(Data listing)
——

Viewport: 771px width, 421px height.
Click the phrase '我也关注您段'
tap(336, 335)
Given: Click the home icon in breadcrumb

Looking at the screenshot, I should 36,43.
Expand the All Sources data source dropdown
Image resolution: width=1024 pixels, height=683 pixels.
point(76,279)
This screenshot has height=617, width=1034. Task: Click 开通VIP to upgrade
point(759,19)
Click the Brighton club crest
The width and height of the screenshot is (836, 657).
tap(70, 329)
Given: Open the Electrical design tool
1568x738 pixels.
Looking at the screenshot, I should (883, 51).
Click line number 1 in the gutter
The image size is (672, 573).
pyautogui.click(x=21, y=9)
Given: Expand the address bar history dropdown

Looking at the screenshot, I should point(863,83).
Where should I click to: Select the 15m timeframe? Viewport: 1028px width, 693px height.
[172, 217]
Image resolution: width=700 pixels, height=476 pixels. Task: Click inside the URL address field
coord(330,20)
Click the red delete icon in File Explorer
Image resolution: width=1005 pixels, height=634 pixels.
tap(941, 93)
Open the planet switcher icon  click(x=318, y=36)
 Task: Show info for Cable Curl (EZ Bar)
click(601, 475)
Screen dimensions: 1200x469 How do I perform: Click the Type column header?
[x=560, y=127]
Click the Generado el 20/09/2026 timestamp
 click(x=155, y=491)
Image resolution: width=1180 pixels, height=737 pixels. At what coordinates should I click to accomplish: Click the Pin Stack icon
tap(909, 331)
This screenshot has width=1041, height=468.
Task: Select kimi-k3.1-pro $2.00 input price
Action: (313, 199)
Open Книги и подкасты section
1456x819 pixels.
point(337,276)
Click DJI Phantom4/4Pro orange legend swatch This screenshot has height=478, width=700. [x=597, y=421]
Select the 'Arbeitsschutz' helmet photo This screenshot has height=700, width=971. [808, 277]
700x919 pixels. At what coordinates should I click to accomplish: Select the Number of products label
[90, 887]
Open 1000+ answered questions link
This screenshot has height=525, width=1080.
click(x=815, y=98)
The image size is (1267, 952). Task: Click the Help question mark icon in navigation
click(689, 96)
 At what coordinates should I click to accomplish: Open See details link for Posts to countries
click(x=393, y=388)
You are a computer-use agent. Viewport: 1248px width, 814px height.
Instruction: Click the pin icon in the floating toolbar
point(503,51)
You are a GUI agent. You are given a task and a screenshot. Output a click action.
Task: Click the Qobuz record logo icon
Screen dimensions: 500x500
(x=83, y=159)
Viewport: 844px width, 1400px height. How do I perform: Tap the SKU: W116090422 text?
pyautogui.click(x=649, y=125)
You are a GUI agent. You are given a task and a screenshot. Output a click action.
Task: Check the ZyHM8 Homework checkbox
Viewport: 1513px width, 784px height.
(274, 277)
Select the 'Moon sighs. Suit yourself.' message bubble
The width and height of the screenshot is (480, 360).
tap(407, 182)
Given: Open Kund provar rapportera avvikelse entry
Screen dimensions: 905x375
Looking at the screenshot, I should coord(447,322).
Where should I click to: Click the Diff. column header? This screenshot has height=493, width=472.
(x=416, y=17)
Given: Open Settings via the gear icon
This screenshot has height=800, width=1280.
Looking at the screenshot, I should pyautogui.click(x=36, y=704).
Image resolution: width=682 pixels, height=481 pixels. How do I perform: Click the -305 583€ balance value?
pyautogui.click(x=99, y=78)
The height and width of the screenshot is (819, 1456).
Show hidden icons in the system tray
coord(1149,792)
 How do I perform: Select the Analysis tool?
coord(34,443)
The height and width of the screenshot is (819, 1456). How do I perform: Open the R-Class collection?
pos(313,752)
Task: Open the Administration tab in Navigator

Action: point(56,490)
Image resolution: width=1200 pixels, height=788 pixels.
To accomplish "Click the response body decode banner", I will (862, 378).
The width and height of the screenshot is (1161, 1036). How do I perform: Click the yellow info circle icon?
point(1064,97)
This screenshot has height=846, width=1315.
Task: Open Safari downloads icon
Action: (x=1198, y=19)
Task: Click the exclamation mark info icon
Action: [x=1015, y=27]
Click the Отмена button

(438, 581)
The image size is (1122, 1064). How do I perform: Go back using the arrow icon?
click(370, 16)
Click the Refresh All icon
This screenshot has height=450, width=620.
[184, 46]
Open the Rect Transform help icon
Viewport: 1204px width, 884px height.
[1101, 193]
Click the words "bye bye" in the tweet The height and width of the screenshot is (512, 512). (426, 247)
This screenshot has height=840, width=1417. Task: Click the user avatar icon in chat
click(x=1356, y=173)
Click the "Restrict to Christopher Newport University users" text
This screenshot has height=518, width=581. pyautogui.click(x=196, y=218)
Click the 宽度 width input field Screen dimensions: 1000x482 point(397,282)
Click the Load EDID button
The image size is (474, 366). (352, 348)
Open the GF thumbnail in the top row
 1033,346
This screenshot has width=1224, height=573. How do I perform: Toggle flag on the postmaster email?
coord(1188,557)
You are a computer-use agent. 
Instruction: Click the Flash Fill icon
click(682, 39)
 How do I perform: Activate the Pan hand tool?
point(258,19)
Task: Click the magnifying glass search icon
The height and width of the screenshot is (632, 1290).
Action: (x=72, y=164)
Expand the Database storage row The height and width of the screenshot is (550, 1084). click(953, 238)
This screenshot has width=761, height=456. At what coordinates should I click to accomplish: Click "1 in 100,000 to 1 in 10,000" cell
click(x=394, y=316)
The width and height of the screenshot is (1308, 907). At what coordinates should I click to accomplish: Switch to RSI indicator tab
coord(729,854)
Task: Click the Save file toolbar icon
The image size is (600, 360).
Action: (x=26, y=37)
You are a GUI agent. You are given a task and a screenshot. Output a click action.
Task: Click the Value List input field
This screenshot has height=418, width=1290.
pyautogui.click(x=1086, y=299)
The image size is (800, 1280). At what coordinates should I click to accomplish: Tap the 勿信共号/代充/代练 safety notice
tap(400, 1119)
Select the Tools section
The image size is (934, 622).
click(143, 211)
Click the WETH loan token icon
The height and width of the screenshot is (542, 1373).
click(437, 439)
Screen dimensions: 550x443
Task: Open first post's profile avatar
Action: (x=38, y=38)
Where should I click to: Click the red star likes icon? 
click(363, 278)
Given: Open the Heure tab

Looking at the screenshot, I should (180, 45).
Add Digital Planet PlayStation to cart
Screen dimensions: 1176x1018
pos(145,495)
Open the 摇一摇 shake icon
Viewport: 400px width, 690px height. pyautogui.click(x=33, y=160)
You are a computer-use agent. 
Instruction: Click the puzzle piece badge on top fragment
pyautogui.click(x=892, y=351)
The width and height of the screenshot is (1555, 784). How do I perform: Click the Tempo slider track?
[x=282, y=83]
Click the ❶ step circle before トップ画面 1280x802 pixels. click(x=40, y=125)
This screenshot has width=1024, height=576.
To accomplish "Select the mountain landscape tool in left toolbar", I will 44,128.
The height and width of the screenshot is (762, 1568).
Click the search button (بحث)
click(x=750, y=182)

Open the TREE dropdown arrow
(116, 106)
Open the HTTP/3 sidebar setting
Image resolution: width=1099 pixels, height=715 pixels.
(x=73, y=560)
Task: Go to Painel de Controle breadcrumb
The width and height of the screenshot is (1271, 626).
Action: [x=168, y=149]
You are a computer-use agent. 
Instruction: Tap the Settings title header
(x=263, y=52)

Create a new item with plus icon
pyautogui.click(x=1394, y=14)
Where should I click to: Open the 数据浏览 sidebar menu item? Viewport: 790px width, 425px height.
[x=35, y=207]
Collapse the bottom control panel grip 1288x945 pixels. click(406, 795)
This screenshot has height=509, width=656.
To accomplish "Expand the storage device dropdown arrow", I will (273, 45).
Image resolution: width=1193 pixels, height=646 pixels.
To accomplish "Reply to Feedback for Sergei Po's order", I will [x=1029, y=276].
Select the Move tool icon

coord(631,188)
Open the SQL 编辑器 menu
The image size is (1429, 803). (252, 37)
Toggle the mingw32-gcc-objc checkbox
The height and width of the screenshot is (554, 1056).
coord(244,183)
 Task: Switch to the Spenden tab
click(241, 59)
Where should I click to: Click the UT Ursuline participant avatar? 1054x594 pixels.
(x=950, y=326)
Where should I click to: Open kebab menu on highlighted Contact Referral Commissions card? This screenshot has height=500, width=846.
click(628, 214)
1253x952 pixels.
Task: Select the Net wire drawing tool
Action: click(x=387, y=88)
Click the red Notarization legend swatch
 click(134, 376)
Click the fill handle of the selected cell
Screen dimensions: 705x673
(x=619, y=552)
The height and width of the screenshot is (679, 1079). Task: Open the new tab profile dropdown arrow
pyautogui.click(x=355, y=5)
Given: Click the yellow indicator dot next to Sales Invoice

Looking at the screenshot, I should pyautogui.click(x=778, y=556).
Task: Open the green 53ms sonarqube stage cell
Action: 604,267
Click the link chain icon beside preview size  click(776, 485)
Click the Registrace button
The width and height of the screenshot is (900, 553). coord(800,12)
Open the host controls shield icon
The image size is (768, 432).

——

_Instructions for the task_
Reproduce the lines of the data listing, starting with the line containing "to Christopher Newport" and ending with the line containing "pyautogui.click(x=1086, y=299)", both lines included.

_Solution below_
Click the "Restrict to Christopher Newport University users" text
This screenshot has height=518, width=581. pyautogui.click(x=196, y=218)
Click the 宽度 width input field Screen dimensions: 1000x482 point(397,282)
Click the Load EDID button
The image size is (474, 366). (352, 348)
Open the GF thumbnail in the top row
 1033,346
This screenshot has width=1224, height=573. How do I perform: Toggle flag on the postmaster email?
coord(1188,557)
You are a computer-use agent. 
Instruction: Click the Flash Fill icon
click(682, 39)
 How do I perform: Activate the Pan hand tool?
point(258,19)
Task: Click the magnifying glass search icon
The height and width of the screenshot is (632, 1290).
Action: (x=72, y=164)
Expand the Database storage row The height and width of the screenshot is (550, 1084). click(953, 238)
This screenshot has width=761, height=456. At what coordinates should I click to accomplish: Click "1 in 100,000 to 1 in 10,000" cell
click(x=394, y=316)
The width and height of the screenshot is (1308, 907). At what coordinates should I click to accomplish: Switch to RSI indicator tab
coord(729,854)
Task: Click the Save file toolbar icon
The image size is (600, 360).
Action: (x=26, y=37)
You are a GUI agent. You are given a task and a screenshot. Output a click action.
Task: Click the Value List input field
This screenshot has height=418, width=1290.
pyautogui.click(x=1086, y=299)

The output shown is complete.